Session 1: Clean water: the global crisis
9:00–10:00 Randomized Controlled Trials of WASH Interventions to Reduce Environmental Exposures by Christine George, Johns- Hopkins Water Institute
10:00–11:00 #Infrastructurality and the Awakening of Human Sensors for Water Source Protection, by Maya Trotz, University of South Florida
Session 2: Assessing water quality: new biosensor technologies
11:15–12:15 Electro-Fluidic Micro- and Nanotechnologies for Environmental Monitoring by Mehdi Javanmard, Rutgers University
1:15–1:45 Bio-Detection of Toxicants in Food and Water by Larry Wacket, University of Minnesota
1:45–2:15 Sensing aquatic pollutants using electric microbes by Jeff Gralnick, University of Minnesota
2:15–3:15 Sensors for Continuous Monitoring of Organic Chemicals in Water by Ken Reardon, Colorado State University, Founder of Opti- Enz biosensor company
Session 3: Reporting sensor output
3:30–4:00 Fluorescent Aptamers: Rapidly Developed Sensors for Arbitrary Analytes of Interest by Aaron Engelhardt, University of Minnesota
4:00–5:00 Designing Highly Specific Protein-based Small Molecule Biosensors” Srivatsan Raman, University of Wisconsin — Madison
The symposium was held in a building sponsored by Cargill, headquartered in Minnesota. As our NRT gets going, my hope is that our trainees have opportunities to link our four study sites to people in far away places and build the synergies needed to address nutrient pollution. Incidentally, a colleague from biological sciences described a hole in the ground with some wood chips at the bottom that farmers are digging to capture runoff from their land. I was relieved to hear that as I was overwhelmed by the size and number of the farms seen from the sky, and wondered how the research we do on bioretention cells in urban areas (more or less a hole in the ground with some wood chips at the bottom) would scale.

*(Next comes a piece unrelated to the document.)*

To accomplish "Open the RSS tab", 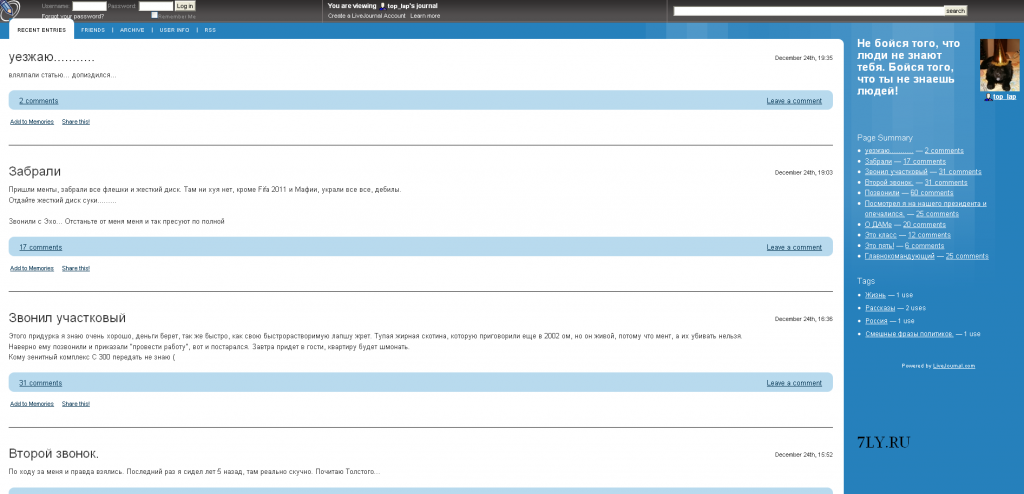I will [x=210, y=30].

The last question after my talk asked whether we should be dealing with reducing greenhouse gas emissions and improving water quality instead of, or before restoring corals. I reason that while we know how to treat wastewater to reduce its impact on the marine environment, the majority of the Caribbean region does not have any centralized treatment and few do anything to reduce nutrient loads. There is no doubt this will happen, but the motivation needs to be there for the funding to happen and for people to want to pay for the solutions. To this end, I wish more of our engineering students get under water to see the reefs, and be inspired by the reef restoration community to better solve runoff, wastewater, and solid waste problems, and understand why civic engagement for reduced greenhouse gas emissions back in their coal powered and car culture city, is important to not only their health, but that of the reefs.
After the talk, Dr. Kelly Aukema mentioned that their incoming class at Minnesota does an intensive retreat at Itasca where students learn sampling and analytical techniques and get to experience the headwaters of the world’s 4th largest river in the world.
A big thank you to Professors Jeff Gralnick, Larry Wackett, Aaron Engelhart, and the rest of their colleagues at UNM for being such gracious hosts.